Because the reported topology is usually no longer assigned (and its conf may already be deleted), Nimbus repeatedly tries to read the topology conf while processing that heartbeat and floods its log with Exception when getting heartbeat timeout / NotAliveException. STORM-4022 only suppressed the NotAliveException logging on the Nimbus side; the underlying behavior — the supervisor reporting heartbeats for dead/orphaned workers — was never addressed, and the generic-exception branch still logs.
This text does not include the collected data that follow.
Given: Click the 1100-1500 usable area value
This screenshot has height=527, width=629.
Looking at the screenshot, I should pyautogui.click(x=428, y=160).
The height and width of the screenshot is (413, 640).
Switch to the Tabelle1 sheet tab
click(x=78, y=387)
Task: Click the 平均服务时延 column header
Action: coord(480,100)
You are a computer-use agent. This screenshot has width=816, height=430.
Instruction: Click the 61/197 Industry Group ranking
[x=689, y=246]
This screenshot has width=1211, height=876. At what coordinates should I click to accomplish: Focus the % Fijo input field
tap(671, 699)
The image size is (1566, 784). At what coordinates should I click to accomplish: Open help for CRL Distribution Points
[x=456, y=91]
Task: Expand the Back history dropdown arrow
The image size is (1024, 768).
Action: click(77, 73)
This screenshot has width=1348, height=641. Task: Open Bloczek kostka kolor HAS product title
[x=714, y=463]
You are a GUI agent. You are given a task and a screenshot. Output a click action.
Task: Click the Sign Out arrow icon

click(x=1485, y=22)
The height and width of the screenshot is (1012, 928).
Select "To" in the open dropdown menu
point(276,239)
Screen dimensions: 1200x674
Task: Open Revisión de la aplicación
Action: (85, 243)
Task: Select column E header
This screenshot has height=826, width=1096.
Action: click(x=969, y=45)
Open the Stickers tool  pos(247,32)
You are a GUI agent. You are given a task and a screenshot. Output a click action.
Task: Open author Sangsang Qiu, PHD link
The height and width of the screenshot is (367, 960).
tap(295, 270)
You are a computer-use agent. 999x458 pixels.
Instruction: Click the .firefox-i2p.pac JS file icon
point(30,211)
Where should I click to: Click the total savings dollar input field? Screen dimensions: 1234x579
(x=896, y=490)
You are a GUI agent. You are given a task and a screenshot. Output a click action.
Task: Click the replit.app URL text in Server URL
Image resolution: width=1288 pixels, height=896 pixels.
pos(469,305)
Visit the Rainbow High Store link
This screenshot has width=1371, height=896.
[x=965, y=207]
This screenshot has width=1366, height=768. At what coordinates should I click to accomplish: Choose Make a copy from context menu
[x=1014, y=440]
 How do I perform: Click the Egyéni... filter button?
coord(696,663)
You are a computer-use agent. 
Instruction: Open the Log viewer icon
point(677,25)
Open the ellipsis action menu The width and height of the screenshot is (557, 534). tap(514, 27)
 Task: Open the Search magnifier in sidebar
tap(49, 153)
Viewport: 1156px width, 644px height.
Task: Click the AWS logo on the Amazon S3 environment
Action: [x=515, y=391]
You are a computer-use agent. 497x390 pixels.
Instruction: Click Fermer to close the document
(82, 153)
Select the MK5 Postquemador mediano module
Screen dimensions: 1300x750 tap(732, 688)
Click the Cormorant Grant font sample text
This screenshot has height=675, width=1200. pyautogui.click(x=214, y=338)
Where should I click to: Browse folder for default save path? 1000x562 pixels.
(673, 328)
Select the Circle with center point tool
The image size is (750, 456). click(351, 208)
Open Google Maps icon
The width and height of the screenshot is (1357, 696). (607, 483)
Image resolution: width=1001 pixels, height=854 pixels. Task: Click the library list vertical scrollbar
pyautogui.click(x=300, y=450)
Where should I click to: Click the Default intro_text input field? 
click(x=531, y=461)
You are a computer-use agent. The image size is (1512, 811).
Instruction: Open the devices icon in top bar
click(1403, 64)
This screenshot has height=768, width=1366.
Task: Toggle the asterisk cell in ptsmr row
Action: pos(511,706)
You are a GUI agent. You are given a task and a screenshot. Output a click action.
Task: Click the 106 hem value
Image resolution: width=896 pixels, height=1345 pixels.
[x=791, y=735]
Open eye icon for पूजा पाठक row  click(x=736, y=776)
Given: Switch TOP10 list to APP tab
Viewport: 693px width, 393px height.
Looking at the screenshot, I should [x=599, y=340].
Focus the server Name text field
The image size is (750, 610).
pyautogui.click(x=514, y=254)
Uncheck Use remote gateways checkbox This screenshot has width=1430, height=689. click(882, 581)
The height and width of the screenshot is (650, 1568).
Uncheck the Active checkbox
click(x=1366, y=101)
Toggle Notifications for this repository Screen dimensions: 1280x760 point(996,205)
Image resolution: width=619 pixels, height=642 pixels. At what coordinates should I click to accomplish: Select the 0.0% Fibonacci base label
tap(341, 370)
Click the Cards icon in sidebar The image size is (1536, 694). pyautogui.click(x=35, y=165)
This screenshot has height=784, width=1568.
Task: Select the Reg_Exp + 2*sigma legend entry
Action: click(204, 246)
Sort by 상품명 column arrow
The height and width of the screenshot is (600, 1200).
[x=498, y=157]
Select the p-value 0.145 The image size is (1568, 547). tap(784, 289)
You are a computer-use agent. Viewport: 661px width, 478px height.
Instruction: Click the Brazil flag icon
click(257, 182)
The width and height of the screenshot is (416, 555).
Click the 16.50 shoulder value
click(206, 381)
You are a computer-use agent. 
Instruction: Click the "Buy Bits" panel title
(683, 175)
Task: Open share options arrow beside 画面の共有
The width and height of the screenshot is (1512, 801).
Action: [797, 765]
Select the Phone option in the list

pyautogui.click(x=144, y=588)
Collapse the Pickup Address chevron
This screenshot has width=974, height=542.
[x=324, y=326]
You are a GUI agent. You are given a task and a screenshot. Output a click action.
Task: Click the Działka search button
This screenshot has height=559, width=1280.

This change filters stale heartbeats out in ReportWorkerHeartbeats: any heartbeat whose age exceeds supervisor.worker.timeout.secs is skipped and not forwarded to Nimbus. That is the same timeout Slot uses to decide a worker is dead, so a worker past it is already considered dead and should not be reported. A live worker always refreshes its heartbeat well within the timeout, so no valid heartbeat is ever dropped; a heartbeat exactly at the boundary (age == timeout) is still reported.

How was the change tested

Added ReportWorkerHeartbeatsTest (driven by Time.SimulatedTime) covering getSupervisorWorkerHeartbeatsFromLocal:

a fresh heartbeat is reported;
a heartbeat exactly at the timeout boundary (age == timeout) is still reported;
a heartbeat just past the timeout (age == timeout + 1) is filtered out;
a long-stale orphaned heartbeat (a day old) is filtered out;
null local heartbeats continue to be skipped.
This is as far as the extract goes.